Page 149 of Phobia
“I do mind,” I gritted out, still holding Danika in the same spot. “I’ll come to the house when I’m ready.”
“But,” he grinned, “that’s not how our arrangement works, Lazarus. When I call, you run. It’s as simple as that.”
It wasn’t as simple as that and the little fucker knew it. His eyes stayed too long on Danika, tracing over her naked body with a look I didn’t quite appreciate. Judah Blackwood was a sick fuck, too sure in himself and the power his family wielded in this town to back down.
He wanted her last year and he wanted her now, regardless of the sick little relationship he had with his sister. Most of the people in town had no idea that she even existed because their parents kept her separate from all the bullshit that happened here, but we knew. Gabriel and I were the first ones to ask him about it when we saw the similarities between the two. Judah simply grinned and said, “We have to keep it in the family,” and shrugged his shoulders.
In all honesty, it was none of my business who fucked who, and I didn’t care. What I cared about was the fact that he kept staring atmygirl.
“Judah,” I warned, the violent intentions evident in my voice. “I will come back when I want to come back.” I looked at him as the words spilled over my lips. “Don’t forget that I know things you wouldn’t want to come out either.”
His face lost the smug look, turning pale the moment those words came between us.
He thought he had something on me, when, in reality, I couldn’t give a fuck about the fact that he knew my father was dead and not simply missing. I allowed him to think that he controlled me, but the ball was in my court, not in his, and he obviously forgot about that.
“Now, if you don’t mind,” I pointed out. “We’re busy and I don’t exactly want to have any spectators.”
Danika giggled in my arms, hiding her face from Judah. And just like the petulant man-child that he was, he stomped his feet and turned around, disappearing from our view. I would deal with him later, but now… now, I had more important business to attend to.
Chapter 12
Every single muscle in my body ached. Hell, even my eyeballs were sore, and I was pretty sure that we did nothing with them.
The star-covered sky loomed above us as we lay in the darkness, our clothes scattered around us, both of us still trying to catch our breath after the third round of mind-blowing sex. My heart was branded with his name, my skin with his scent, and while he held my hand in his, his thumb slowly creating circles on the top of my hand, something I had never felt before settled deep inside my bones.
Peace.
I finally felt at peace.
“You know…” I broke the comfortable silence first. “When I was a child, I would lie on the grass behind my house, looking at the sky and imagining what it would feel like to be free. Completely and utterly free.” I lifted myself up on one elbow and looked down at him, at the mark I left on his chest. “And every time a teacher would ask us what we wanted to be when we grew up, I said that I wanted to be a bird.”
“A bird?” He chuckled. “Because you felt caged.” It wasn’t a question, but a statement, and it amazed me how well he understood what I was trying to say.
“I had no idea I was caged until last year. Until you opened my eyes.”
“I had a very small part in that, baby. You were already well on your way on your own. I just sped up the process.”

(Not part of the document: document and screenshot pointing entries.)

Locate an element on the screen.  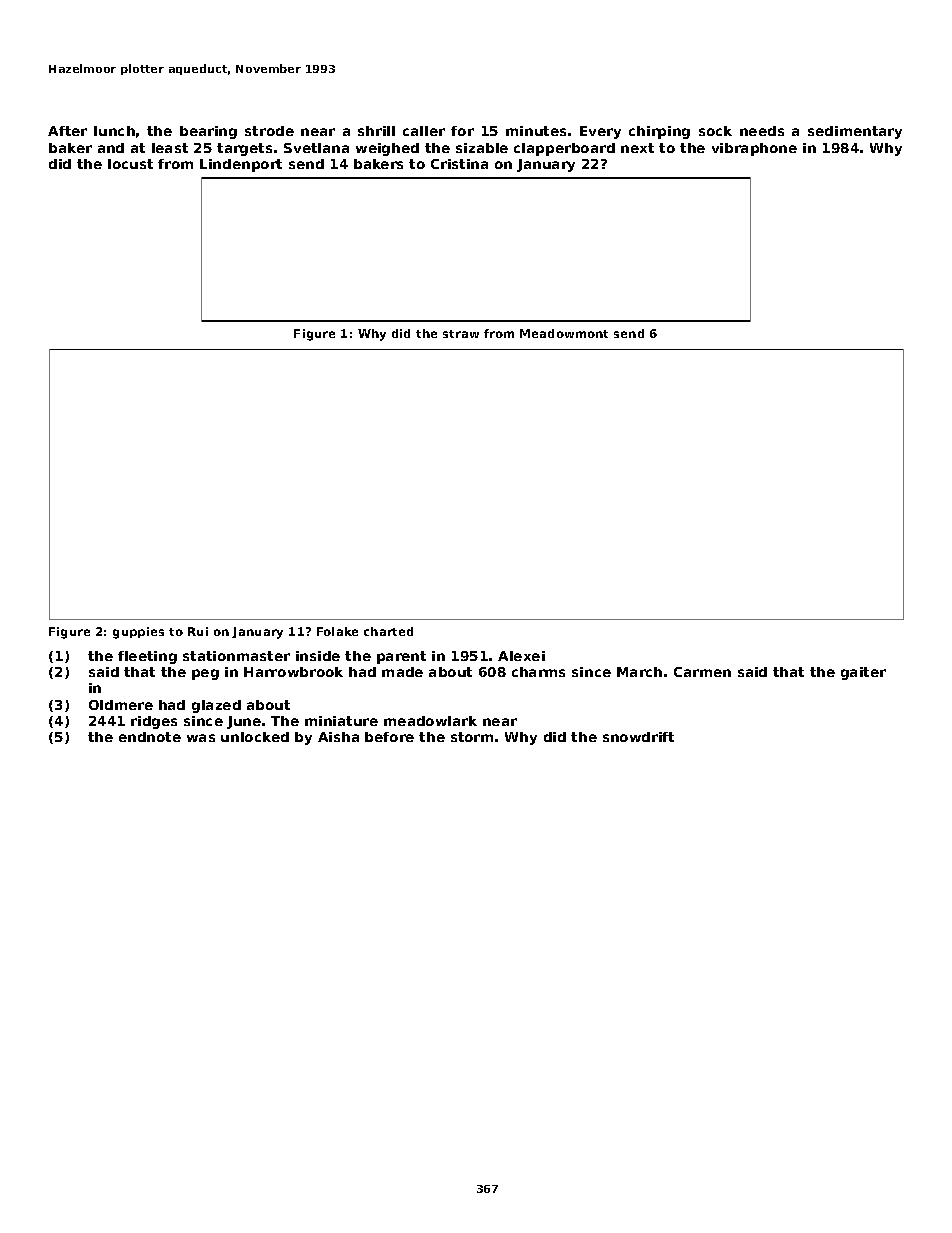
before is located at coordinates (389, 737).
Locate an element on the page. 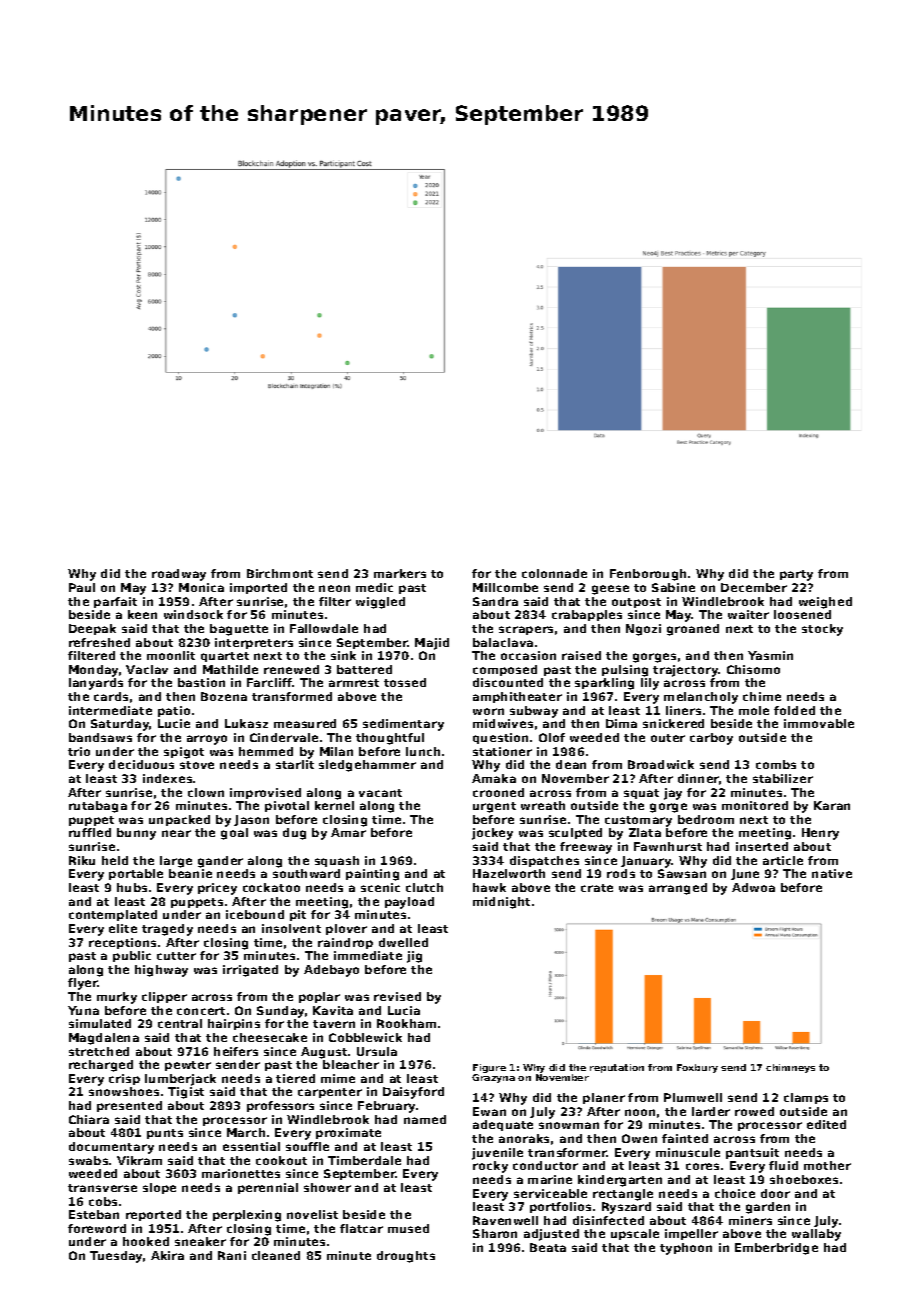  stocky is located at coordinates (822, 630).
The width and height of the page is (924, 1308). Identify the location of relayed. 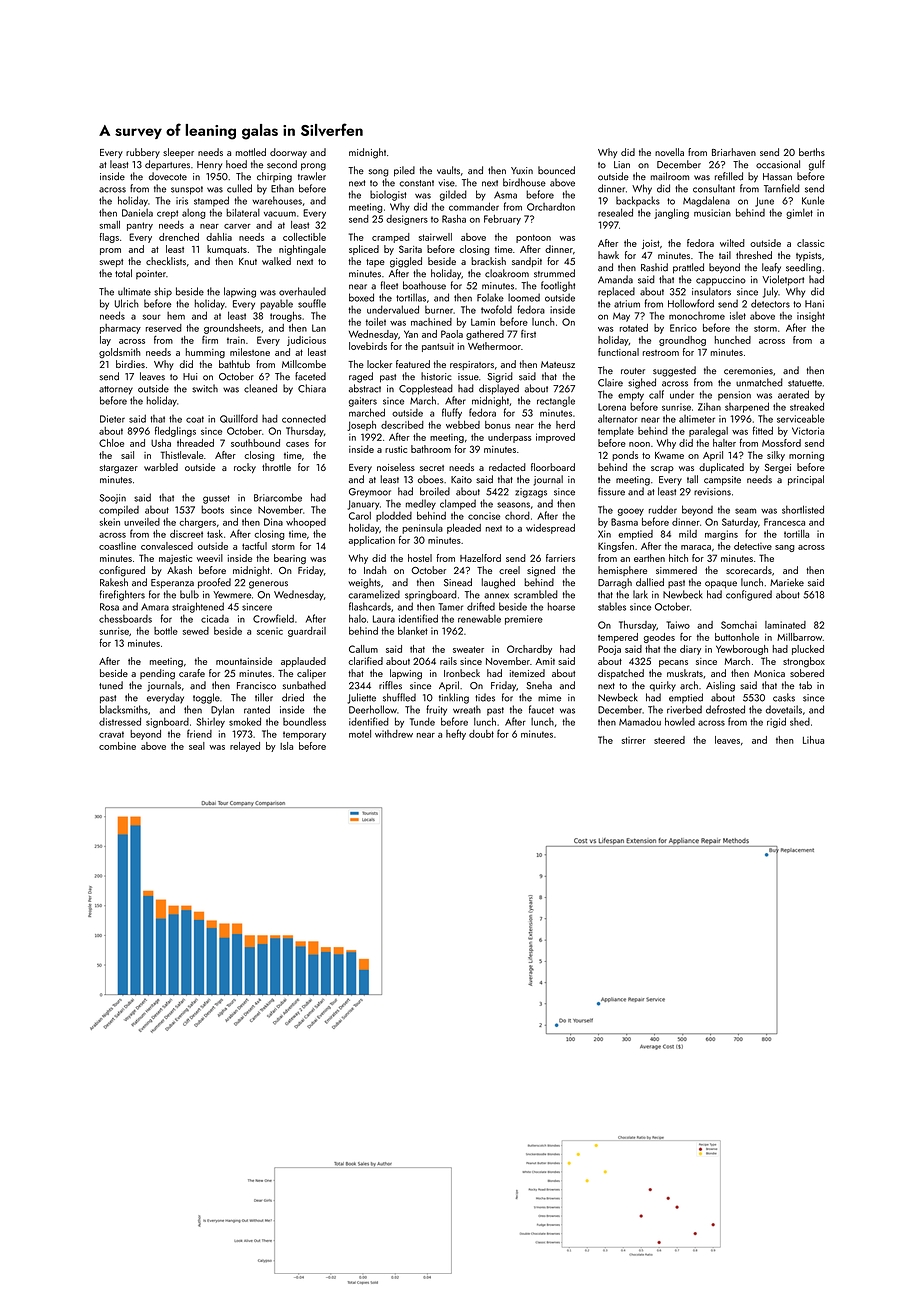
(245, 747).
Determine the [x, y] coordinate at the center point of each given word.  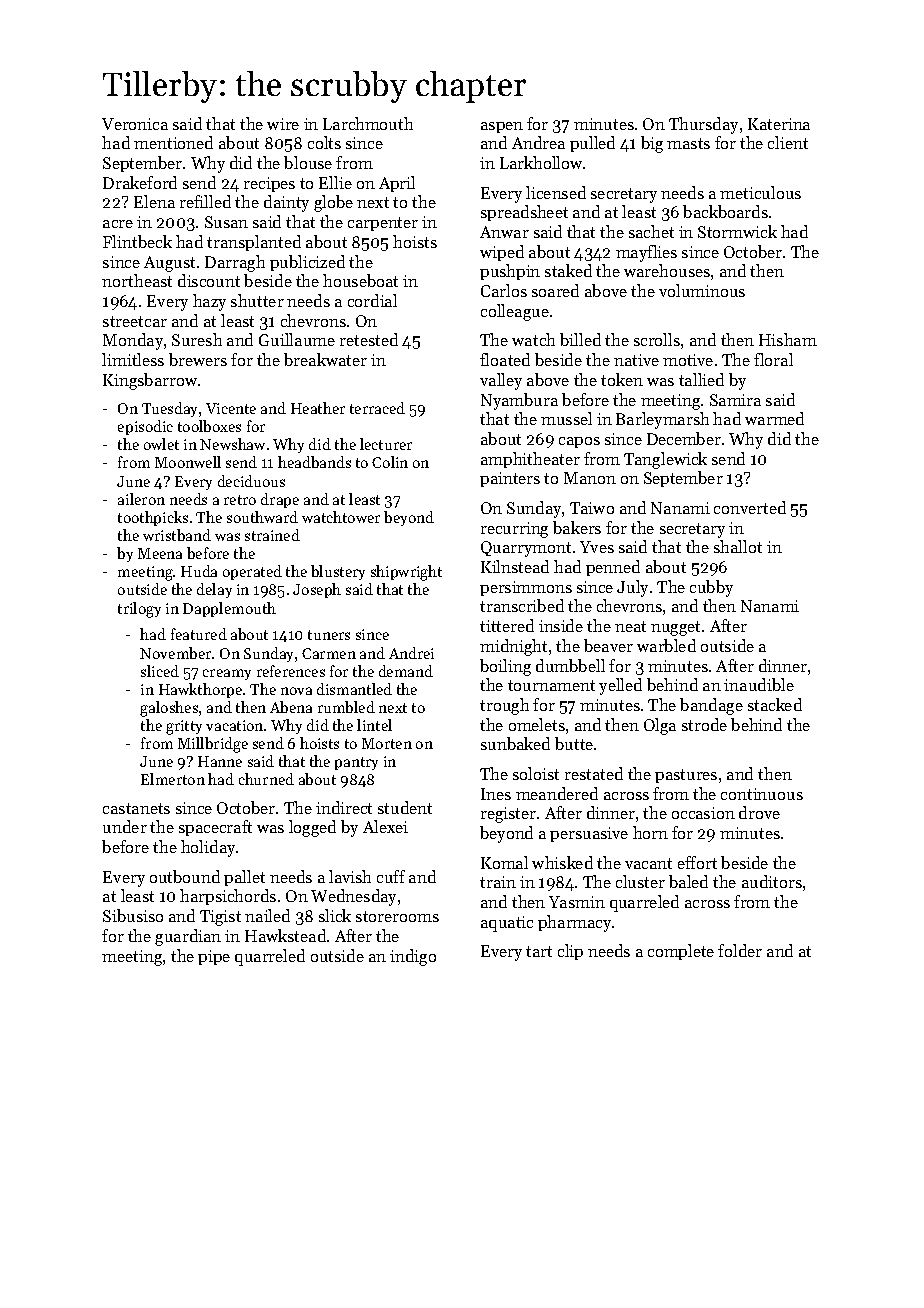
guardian [188, 937]
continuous [762, 794]
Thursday [703, 125]
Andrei [411, 653]
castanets [136, 808]
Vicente [231, 408]
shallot [738, 546]
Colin [390, 462]
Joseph [317, 590]
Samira [735, 400]
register [508, 815]
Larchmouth [368, 123]
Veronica [135, 124]
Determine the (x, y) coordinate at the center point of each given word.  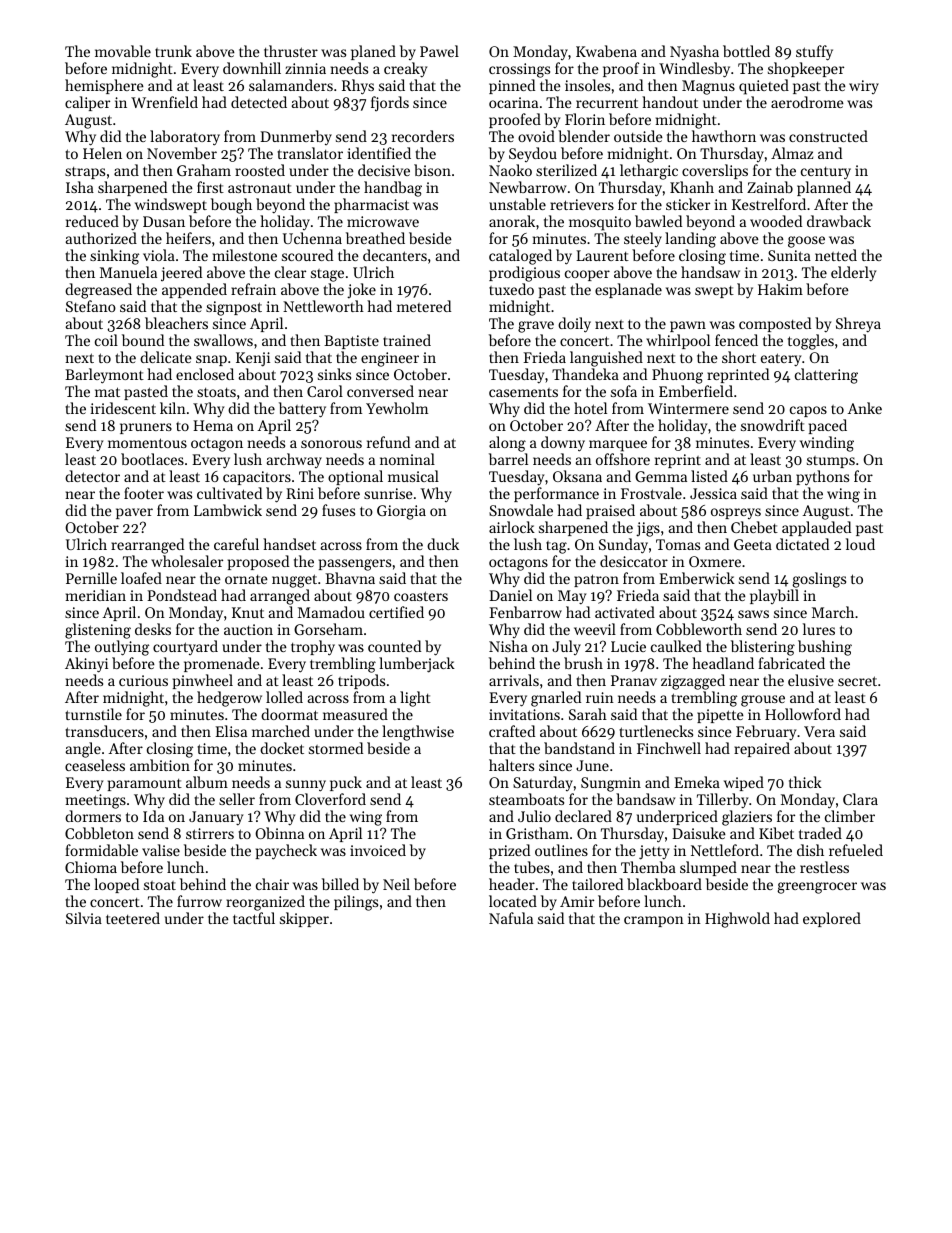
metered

“I know.” I nodded. “But still. My mother lied to me. My father… Hell, I don’t even know where he is anymore, but he left me—with her. She could never understand me and everything I was capable of.”
He simply listened as I spoke, telling him about my childhood, the screaming, the tears, the days and nights when I wanted to simply disappear because I couldn’t fit in with anyone after that accident, and I couldn’t understand what was wrong with me.
It wasn’t as if I could go to high school somewhere else, in some other town. My mother refused to move even after I begged her, telling her about the kids making fun of me in school and mocking my memory loss.
The ones that knew me before the accident steered clear of me, remembering the Danika I used to be.
Everyone would always tell you that they were a good child, a calm child, well-mannered and well behaved, but I wasn’t. I didn’t care about them as individuals—I cared about their insides. I wondered what their blood looked like. I wanted to know if it was bright red like they showed in the movies, or dark like this very night. I wondered what their hearts looked like when they slowed down, and if they would continue beating in the same way when they gasped for breath.
I knew that society regarded me as a monster, and maybe I was one. But I was simply a curious child that couldn’t find support in anyone. My parents feared me. My teachers feared me. My peers stayed away from me after I asked Marissa Delaney if her blood tasted sweet or bitter after she cut herself on the swing, right on top of her forefinger.
They ran from me, screaming and crying for the teacher, when I asked her a very simple question. It wasn’t as if I was the one who cut her.
But that day was the first time I saw fear in my mother’s eyes. That day was the trigger for countless visits to psychiatrists and weird communes that dealt with people like me. As if they needed to deal with people like me.
They just had to let us go.
“I found your old folder in my father’s study,” Lazarus said, turning toward me.
“And?” I smiled, tracing my finger over the stubble on his cheek. “Was I a monster there too?”